I work every day and often late into the night. I have a great deal of responsibility, but I’m proud to provide seven good quality jobs in a village where there’s little employment.
We offer medicines use reviews (MURs) and the new medicine service (NMS), and we used to offer the minor ailments service before it was decommissioned. My pharmacy has two consultation rooms and still provides locally commissioned services, such as smoking cessation, emergency contraception, chlamydia testing, supervised consumption, flu jabs and NHS health checks.
My wholesaler bills come to £100,000 a month* and NHS funding usually covers that, but nothing else. On a good month, the NHS is still not making any contribution towards overheads, staff training or staff salaries. Nothing. There’s not enough profit or turnover from counter sales or private services to make up for that.
My pharmacy no longer provides home medicines deliveries, and neither does our local competitor. This is unfortunate, because we were supporting elderly and vulnerable people to live comfortably and independently in their homes. I feel certain that people will miss their medications and end up presenting in hospital, but I had to cut the service.
I tried cutting staff but it felt unsafe, so I have put their hours back up and I will just have to carry the costs. I try to protect the staff from feeling the pressure, but they know the difficulties I’m facing.
I think about selling up and doing something else almost every day, but I’ve only just got married and want to start a family. I have heard of people selling their pharmacies just to clear debt. I don’t think I could refit the pharmacy again, so that gives it a certain shelf life.
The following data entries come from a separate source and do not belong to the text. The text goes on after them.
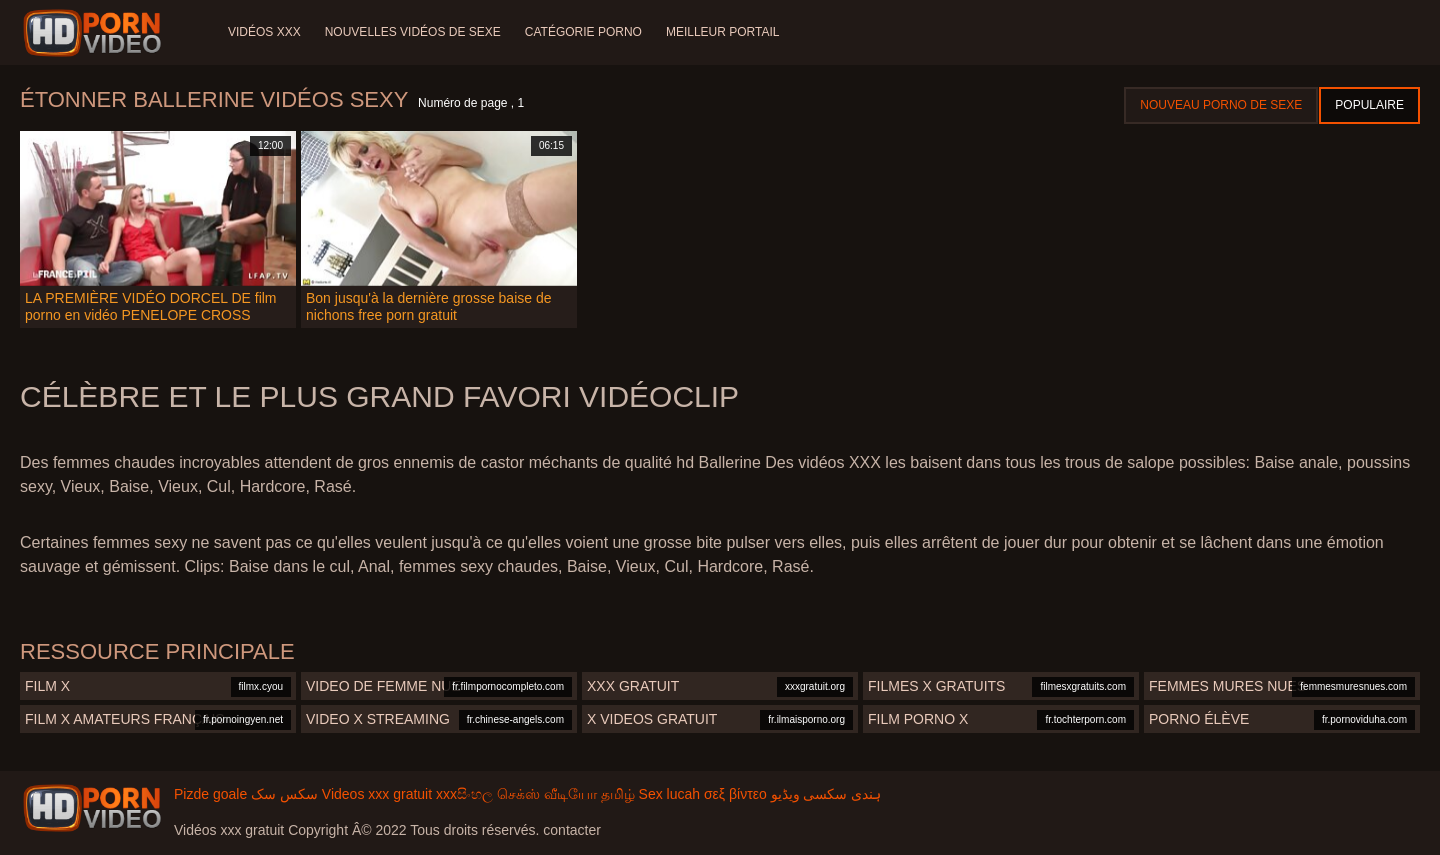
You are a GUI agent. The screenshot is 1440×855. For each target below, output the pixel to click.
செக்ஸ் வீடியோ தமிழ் (566, 794)
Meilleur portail (723, 32)
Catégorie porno (583, 32)
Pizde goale (210, 794)
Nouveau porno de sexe (1221, 105)
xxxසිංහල (464, 794)
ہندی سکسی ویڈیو (826, 794)
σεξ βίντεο (735, 794)
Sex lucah (669, 794)
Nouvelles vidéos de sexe (413, 32)
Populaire (1369, 105)
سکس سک (284, 794)
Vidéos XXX (264, 32)
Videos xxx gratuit (377, 794)
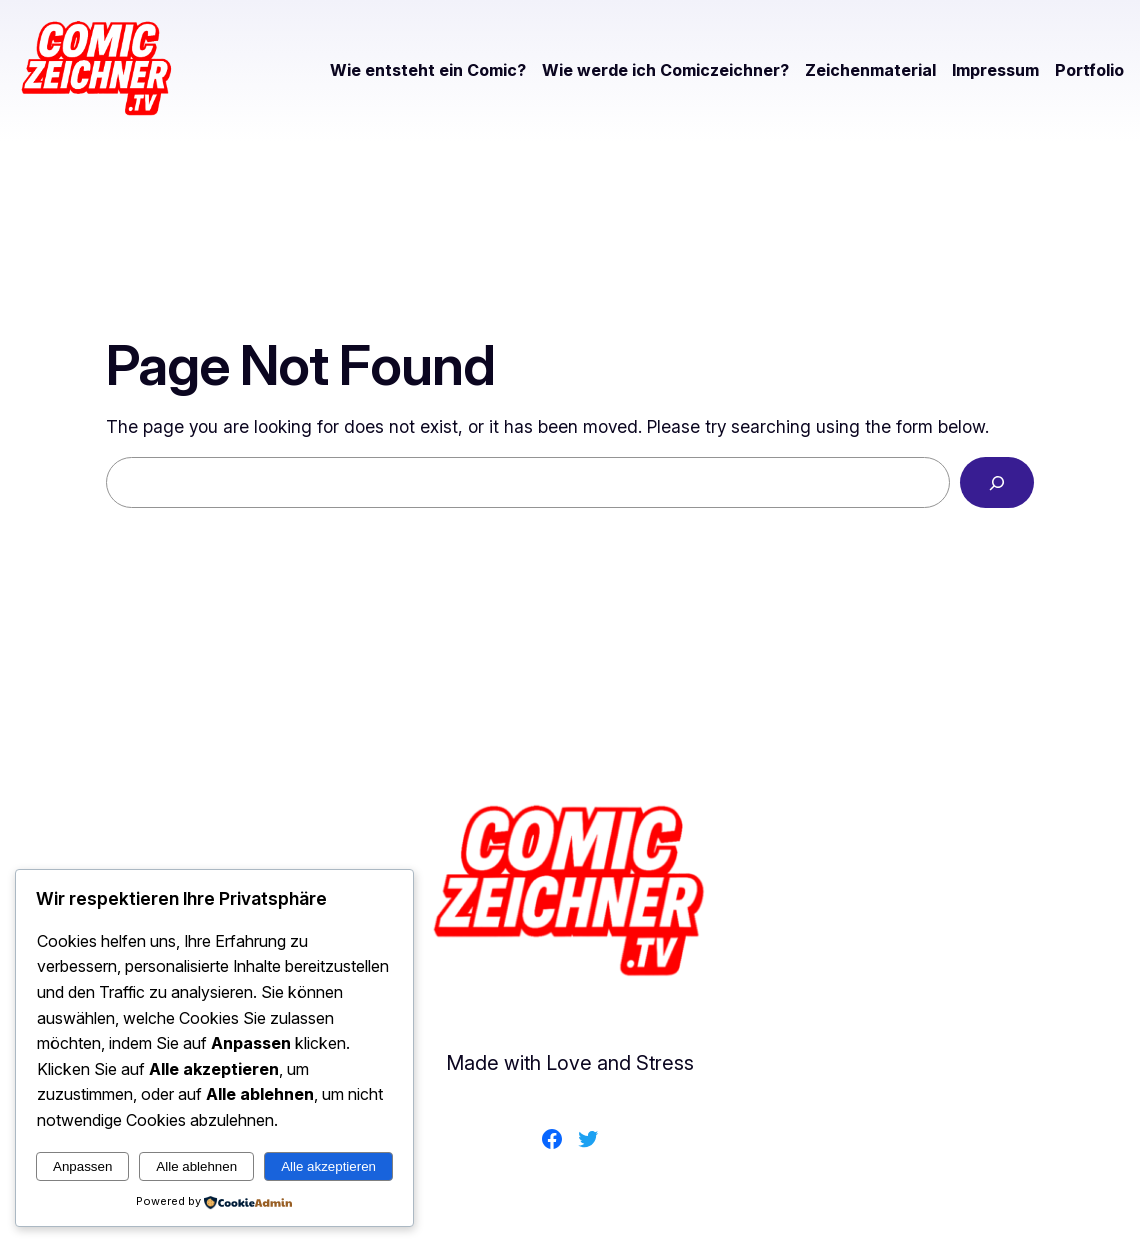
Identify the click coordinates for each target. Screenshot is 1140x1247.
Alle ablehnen (196, 1166)
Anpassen (82, 1166)
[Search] (997, 482)
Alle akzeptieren (328, 1166)
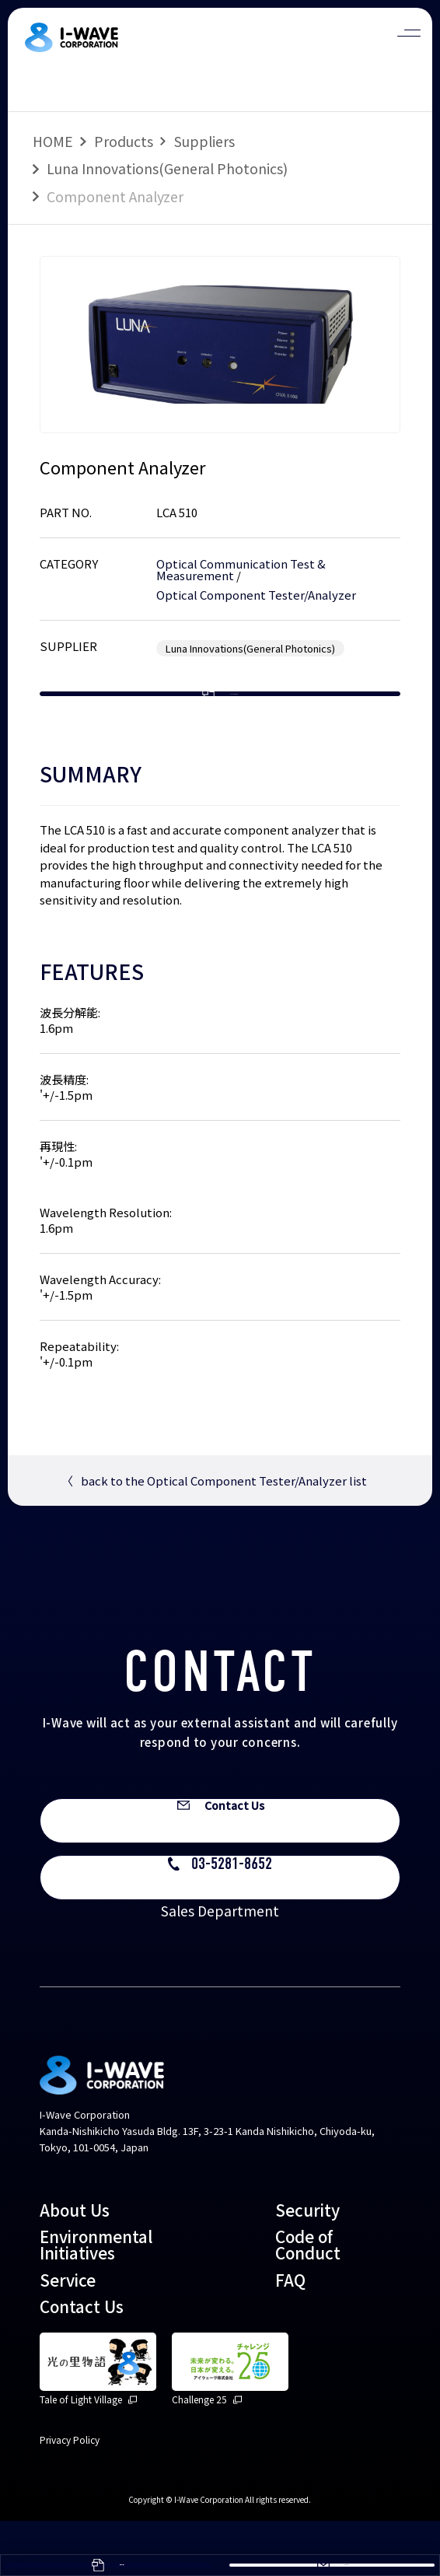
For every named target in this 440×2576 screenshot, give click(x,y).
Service (68, 2335)
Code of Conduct (307, 2299)
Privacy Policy (70, 2494)
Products (123, 141)
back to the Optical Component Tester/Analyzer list (214, 1531)
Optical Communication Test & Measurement (241, 569)
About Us (75, 2265)
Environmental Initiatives (96, 2299)
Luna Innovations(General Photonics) (167, 168)
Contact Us (82, 2361)
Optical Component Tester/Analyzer (256, 594)
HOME (53, 141)
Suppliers (204, 141)
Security (307, 2265)
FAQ (290, 2335)
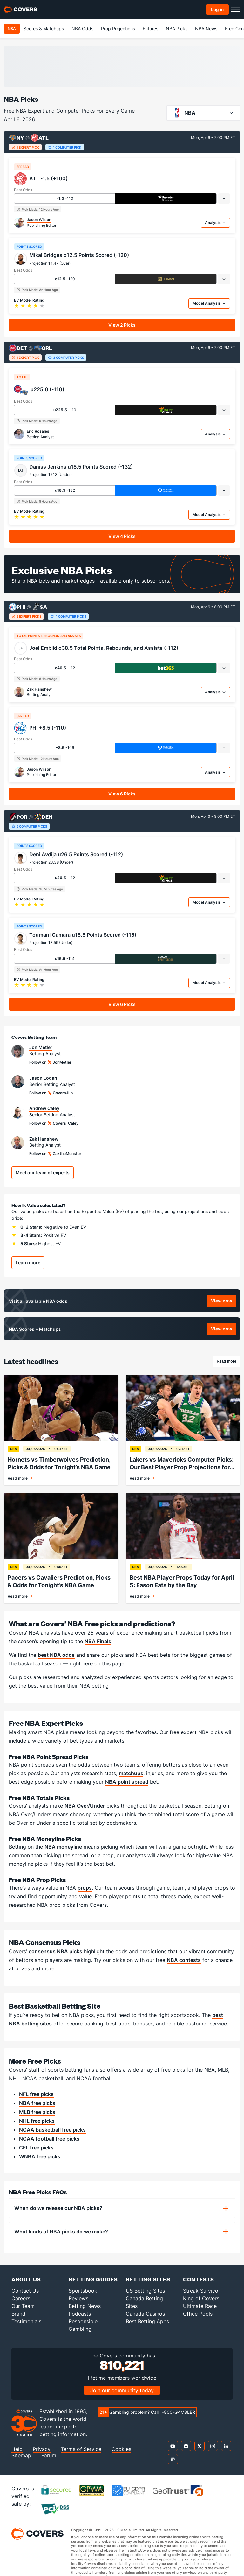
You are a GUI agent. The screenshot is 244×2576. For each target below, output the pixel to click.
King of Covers (201, 2298)
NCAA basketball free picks (52, 2130)
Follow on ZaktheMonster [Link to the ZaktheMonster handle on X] (55, 1153)
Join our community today (122, 2390)
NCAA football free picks (49, 2138)
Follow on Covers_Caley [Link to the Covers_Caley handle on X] (53, 1123)
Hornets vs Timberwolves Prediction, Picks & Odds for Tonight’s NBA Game (59, 1463)
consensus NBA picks (55, 1951)
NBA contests (184, 1960)
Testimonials (26, 2321)
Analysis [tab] (215, 222)
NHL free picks (37, 2121)
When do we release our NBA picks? (58, 2208)
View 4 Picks (122, 536)
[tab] (224, 198)
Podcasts (80, 2313)
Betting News (85, 2306)
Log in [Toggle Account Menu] (217, 9)
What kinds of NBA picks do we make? (61, 2231)
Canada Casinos (145, 2313)
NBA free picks (37, 2103)
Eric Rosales (38, 431)
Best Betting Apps (147, 2321)
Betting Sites (148, 2279)
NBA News (206, 28)
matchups (131, 1773)
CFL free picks (36, 2147)
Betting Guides (93, 2279)
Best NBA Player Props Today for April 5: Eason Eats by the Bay (182, 1581)
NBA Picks (176, 28)
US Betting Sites (145, 2291)
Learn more (28, 1262)
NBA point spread (126, 1782)
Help (17, 2449)
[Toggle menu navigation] (235, 9)
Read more (228, 1362)
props (85, 1888)
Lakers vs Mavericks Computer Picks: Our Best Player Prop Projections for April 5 (182, 1463)
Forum (48, 2456)
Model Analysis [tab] (209, 303)
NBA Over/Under (84, 1805)
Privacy (42, 2449)
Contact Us (25, 2291)
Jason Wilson (39, 220)
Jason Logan (43, 1077)
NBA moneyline (63, 1846)
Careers (20, 2298)
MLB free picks (37, 2112)
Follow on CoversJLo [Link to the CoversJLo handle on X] (51, 1092)
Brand (18, 2313)
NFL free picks (36, 2094)
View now (223, 1302)
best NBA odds (56, 1655)
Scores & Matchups (44, 28)
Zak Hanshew (39, 689)
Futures (150, 28)
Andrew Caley (44, 1108)
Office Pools (198, 2313)
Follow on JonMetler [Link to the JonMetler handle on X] (50, 1062)
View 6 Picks (122, 793)
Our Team (23, 2306)
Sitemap (21, 2456)
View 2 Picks (122, 325)
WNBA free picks (39, 2156)
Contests (198, 2279)
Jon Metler (40, 1047)
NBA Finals (98, 1641)
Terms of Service (81, 2449)
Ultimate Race (200, 2306)
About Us (26, 2279)
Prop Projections (118, 28)
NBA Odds (82, 28)
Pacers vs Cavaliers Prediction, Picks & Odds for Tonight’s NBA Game (59, 1581)
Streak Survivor (201, 2291)
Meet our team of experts (43, 1172)
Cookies (121, 2449)
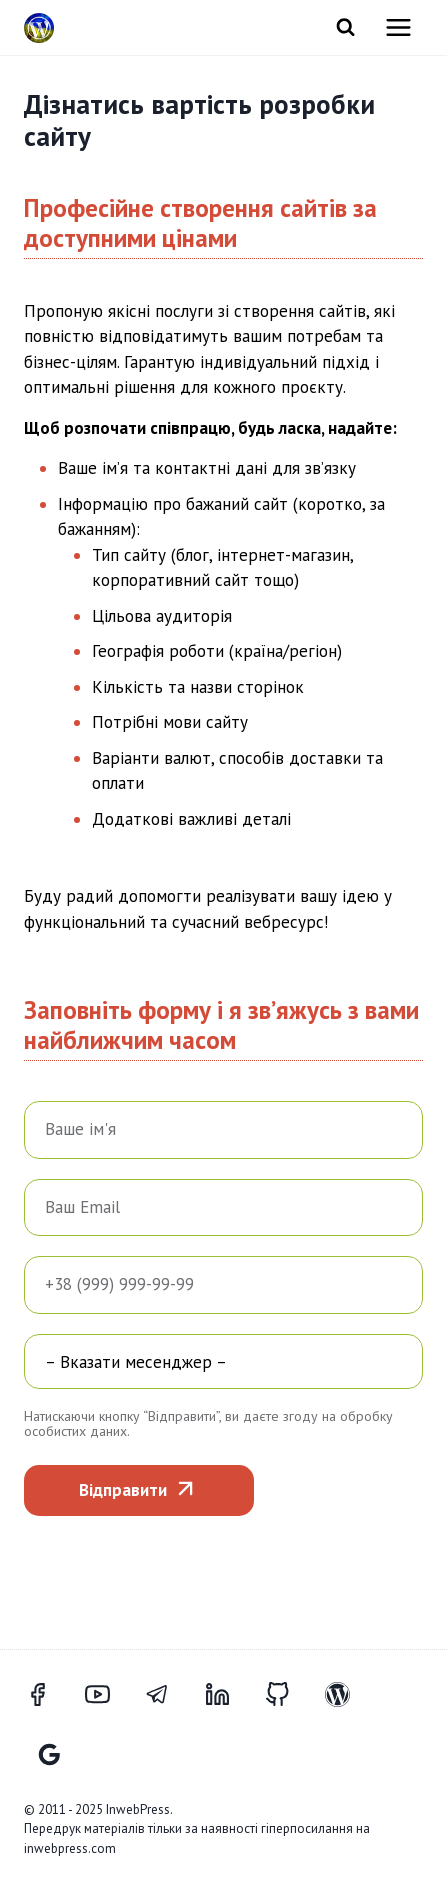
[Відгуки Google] (49, 1755)
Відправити (123, 1490)
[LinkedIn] (229, 1695)
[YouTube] (109, 1695)
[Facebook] (49, 1695)
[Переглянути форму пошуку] (345, 27)
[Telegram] (169, 1695)
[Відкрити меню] (398, 27)
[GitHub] (289, 1695)
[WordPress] (349, 1695)
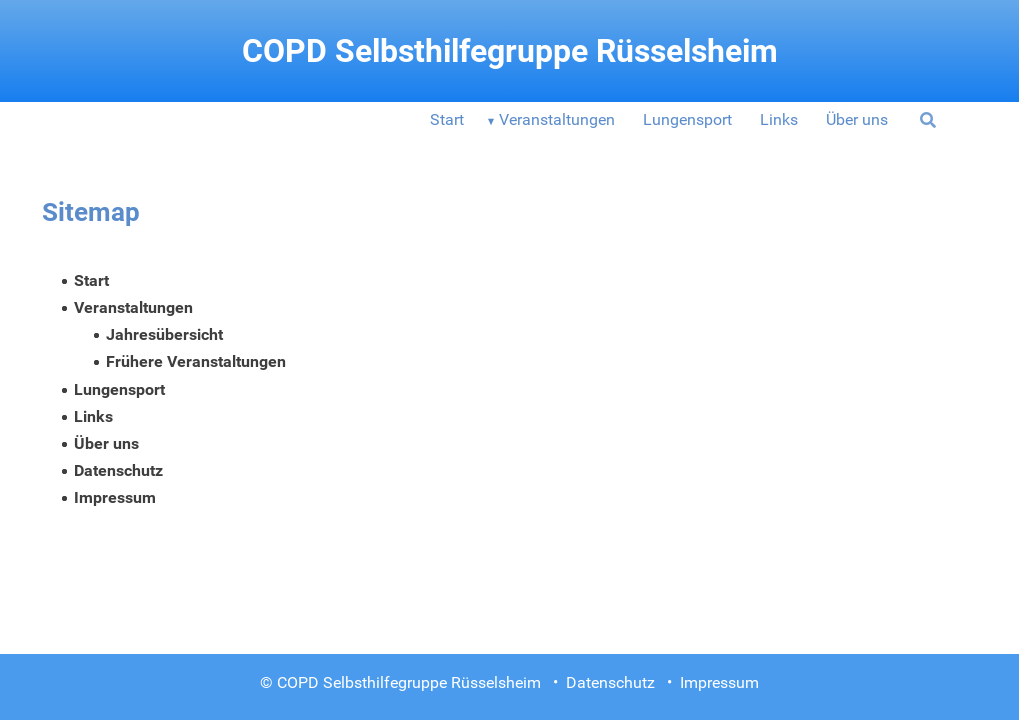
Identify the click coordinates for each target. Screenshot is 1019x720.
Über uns (857, 119)
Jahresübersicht (164, 334)
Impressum (115, 497)
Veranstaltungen (557, 119)
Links (779, 119)
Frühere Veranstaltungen (196, 361)
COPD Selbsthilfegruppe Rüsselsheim (510, 51)
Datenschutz (118, 470)
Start (447, 119)
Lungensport (687, 119)
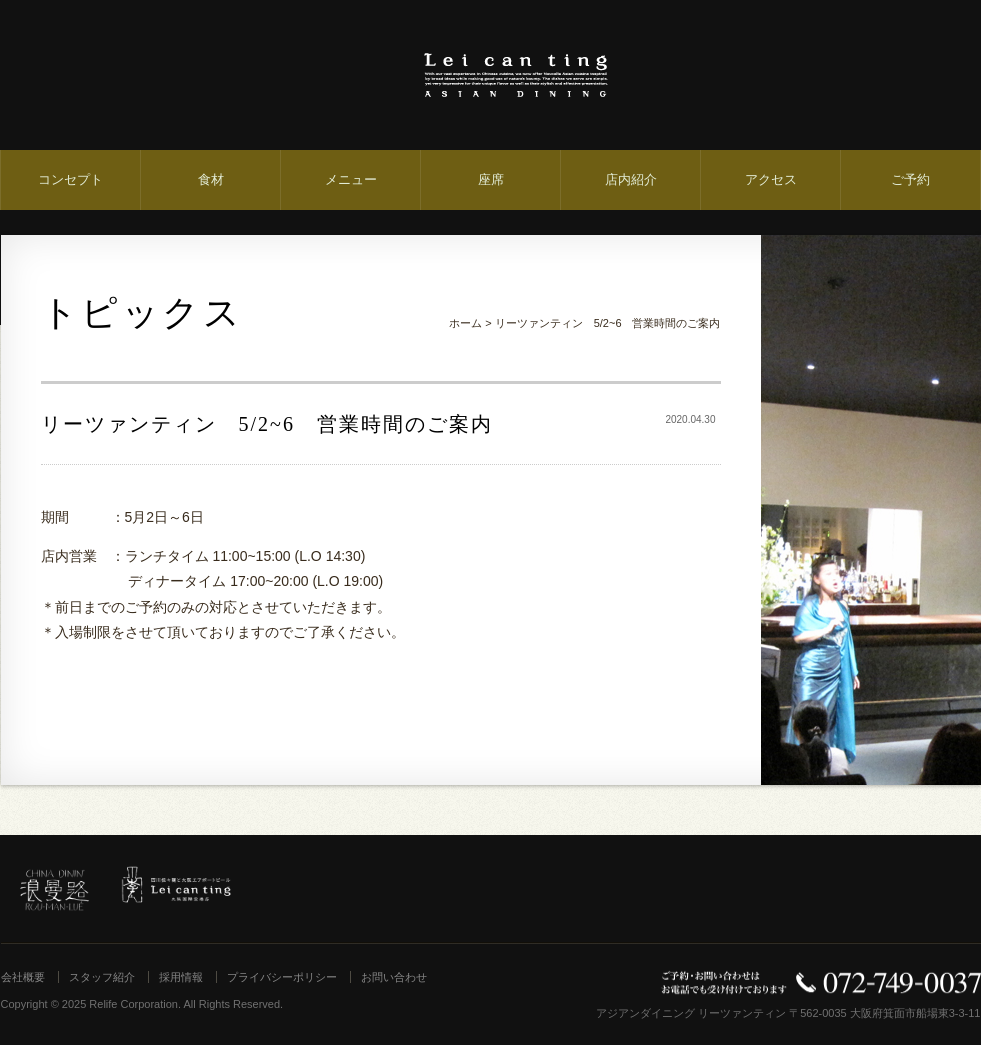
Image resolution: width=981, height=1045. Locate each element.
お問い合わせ (394, 977)
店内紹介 (631, 179)
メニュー (351, 179)
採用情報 (181, 977)
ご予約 (910, 179)
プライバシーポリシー (282, 977)
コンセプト (70, 179)
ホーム (465, 323)
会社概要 (23, 977)
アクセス (771, 179)
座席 (491, 179)
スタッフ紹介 (102, 977)
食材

It’s just so incredibly frustrating. Hundreds of community pharmacies have closed since the funding cuts and while some online pharmacies have opened, when people need medicines they need them there and then – not two days later. If people run out of their medicines, it can very quickly spiral into an emergency – a visit to A&E and maybe a few days in hospital.
*On July 18 this was corrected from the original version, which said the contractor had a wholesaler bill of £100,000 a year, and £20,000 over December and January
This article is part of a collaboration between C+D and the National Pharmacy Association to draw attention to the financial conditions independent contractors are facing.